(Entries on finding words and elements)

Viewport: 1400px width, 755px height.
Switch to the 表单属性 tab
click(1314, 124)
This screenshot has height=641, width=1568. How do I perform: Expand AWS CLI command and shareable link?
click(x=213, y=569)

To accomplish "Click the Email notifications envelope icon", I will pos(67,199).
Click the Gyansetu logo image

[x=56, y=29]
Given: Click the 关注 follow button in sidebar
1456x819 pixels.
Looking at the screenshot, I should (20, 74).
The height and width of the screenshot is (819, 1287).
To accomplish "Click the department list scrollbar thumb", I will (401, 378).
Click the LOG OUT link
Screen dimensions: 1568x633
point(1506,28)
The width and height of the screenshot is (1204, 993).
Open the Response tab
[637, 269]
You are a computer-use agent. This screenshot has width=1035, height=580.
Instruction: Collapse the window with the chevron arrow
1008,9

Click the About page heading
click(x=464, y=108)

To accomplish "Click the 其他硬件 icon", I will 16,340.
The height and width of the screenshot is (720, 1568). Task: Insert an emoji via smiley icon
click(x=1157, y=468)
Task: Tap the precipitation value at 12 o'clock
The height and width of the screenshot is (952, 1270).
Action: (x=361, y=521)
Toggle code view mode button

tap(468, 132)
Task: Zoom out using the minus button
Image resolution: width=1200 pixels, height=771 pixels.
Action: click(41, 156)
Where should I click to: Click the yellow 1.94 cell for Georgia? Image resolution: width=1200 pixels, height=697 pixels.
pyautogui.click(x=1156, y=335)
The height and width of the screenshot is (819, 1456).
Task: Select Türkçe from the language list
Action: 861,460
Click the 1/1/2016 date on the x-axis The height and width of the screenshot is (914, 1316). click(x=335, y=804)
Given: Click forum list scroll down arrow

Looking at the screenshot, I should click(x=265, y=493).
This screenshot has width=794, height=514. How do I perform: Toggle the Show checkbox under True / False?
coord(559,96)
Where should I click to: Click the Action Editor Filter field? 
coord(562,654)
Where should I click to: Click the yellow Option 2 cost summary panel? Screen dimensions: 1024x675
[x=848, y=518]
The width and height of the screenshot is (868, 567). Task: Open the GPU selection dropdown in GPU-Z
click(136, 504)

:: TASK OBJECTIVE ::
Can you transcribe the data word for word, starting with the line that contains "Task: Tap the" and going on through the last line of the data?

:: EXPECTED ANSWER ::
Task: Tap the precipitation value at 12 o'clock
The height and width of the screenshot is (952, 1270).
Action: (x=361, y=521)
Toggle code view mode button

tap(468, 132)
Task: Zoom out using the minus button
Image resolution: width=1200 pixels, height=771 pixels.
Action: click(41, 156)
Where should I click to: Click the yellow 1.94 cell for Georgia? Image resolution: width=1200 pixels, height=697 pixels.
pyautogui.click(x=1156, y=335)
The height and width of the screenshot is (819, 1456).
Task: Select Türkçe from the language list
Action: 861,460
Click the 1/1/2016 date on the x-axis The height and width of the screenshot is (914, 1316). click(x=335, y=804)
Given: Click forum list scroll down arrow

Looking at the screenshot, I should click(x=265, y=493).
This screenshot has width=794, height=514. How do I perform: Toggle the Show checkbox under True / False?
coord(559,96)
Where should I click to: Click the Action Editor Filter field? 
coord(562,654)
Where should I click to: Click the yellow Option 2 cost summary panel? Screen dimensions: 1024x675
[x=848, y=518]
The width and height of the screenshot is (868, 567). Task: Open the GPU selection dropdown in GPU-Z
click(136, 504)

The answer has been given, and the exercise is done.